Source text ▸
-=-=-=-=-

You once said that the rational scientific approach can lead to difficult situations outside of science. Can you elaborate on this statement?

I think, as scientists, we do not get super happy when good things happen and also not very sad when things go the wrong way. We analyze and move on. In the real world, people want you to show emotions and, as scientists, we do not do that very much.

What was a useful career advice you received?

I cannot think of any explicit advice. I have many role models who gave me advice via how they behaved and handled things. My role models also changed during my career. My immediate role models were my advisors and as more distant role models I would name François Jacob and Jacques Monod.

What advice would you give young scientists?

My advice for anybody young is very cliché: follow your passion. However, that is not the hard part. The hard part is finding it. So, expose yourself to as much as possible, trying to figure out what you are going to do for the rest of your life. If you find what you like to do, your life will be a wonderful experience.

Throughout your career, did you notice the students changing?

Yes, they are less focused because there are more distractions in their lives. We did not have social media and smartphones and all these types of things, which add up and distract. To me, it seems that our human brains are not wired to handle all the distractions that are out there now.

I tell my graduate students that the phase that they are going through is the transition from a student to a professional. This big transition requires a high degree of dedication. To me, it is like a Buddhist monk going to the mountaintop to meditate until he achieves enlightenment. He is up there with no distractions and focused. This is the way I went through graduate school and I then stayed focused my entire life.

“Follow your passion. However, that is not the hard part. The hard part is finding it.”

What was one significant change in research you witnessed over your career?

-=-=-=-=-

Extracted data ▸
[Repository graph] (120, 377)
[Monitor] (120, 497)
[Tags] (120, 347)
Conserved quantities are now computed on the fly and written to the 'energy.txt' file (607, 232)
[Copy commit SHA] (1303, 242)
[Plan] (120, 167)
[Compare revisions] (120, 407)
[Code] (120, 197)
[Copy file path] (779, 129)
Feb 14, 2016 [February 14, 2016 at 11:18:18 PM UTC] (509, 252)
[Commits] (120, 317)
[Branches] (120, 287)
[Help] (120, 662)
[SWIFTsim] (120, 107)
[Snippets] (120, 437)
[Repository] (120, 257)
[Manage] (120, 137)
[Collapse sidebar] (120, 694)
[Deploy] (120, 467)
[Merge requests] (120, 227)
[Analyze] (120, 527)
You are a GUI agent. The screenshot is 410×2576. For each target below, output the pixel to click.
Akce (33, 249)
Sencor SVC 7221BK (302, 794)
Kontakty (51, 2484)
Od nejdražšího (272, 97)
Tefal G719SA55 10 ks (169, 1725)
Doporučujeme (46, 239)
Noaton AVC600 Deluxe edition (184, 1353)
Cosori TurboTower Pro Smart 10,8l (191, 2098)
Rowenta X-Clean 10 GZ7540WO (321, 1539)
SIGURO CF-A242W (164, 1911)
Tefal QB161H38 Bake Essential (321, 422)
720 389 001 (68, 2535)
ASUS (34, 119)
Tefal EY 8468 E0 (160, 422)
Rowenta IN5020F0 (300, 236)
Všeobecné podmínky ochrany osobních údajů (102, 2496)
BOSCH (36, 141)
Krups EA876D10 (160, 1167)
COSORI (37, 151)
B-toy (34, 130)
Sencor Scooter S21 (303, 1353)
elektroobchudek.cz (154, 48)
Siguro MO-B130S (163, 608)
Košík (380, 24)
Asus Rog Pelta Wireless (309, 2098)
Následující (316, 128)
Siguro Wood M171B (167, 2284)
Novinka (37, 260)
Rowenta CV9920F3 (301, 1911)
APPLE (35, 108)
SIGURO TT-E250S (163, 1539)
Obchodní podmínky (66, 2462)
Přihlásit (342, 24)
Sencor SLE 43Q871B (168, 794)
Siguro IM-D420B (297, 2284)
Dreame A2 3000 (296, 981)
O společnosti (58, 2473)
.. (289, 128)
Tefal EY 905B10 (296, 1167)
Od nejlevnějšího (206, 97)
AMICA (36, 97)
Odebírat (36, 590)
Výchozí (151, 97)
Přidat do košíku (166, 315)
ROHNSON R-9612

-=-=-=-=-

Required work ▸ Repeat word for word the part of the interview starting at "You once said" and ending at "advice you received?".

Completed task ▸
You once said that the rational scientific approach can lead to difficult situations outside of science. Can you elaborate on this statement?

I think, as scientists, we do not get super happy when good things happen and also not very sad when things go the wrong way. We analyze and move on. In the real world, people want you to show emotions and, as scientists, we do not do that very much.

What was a useful career advice you received?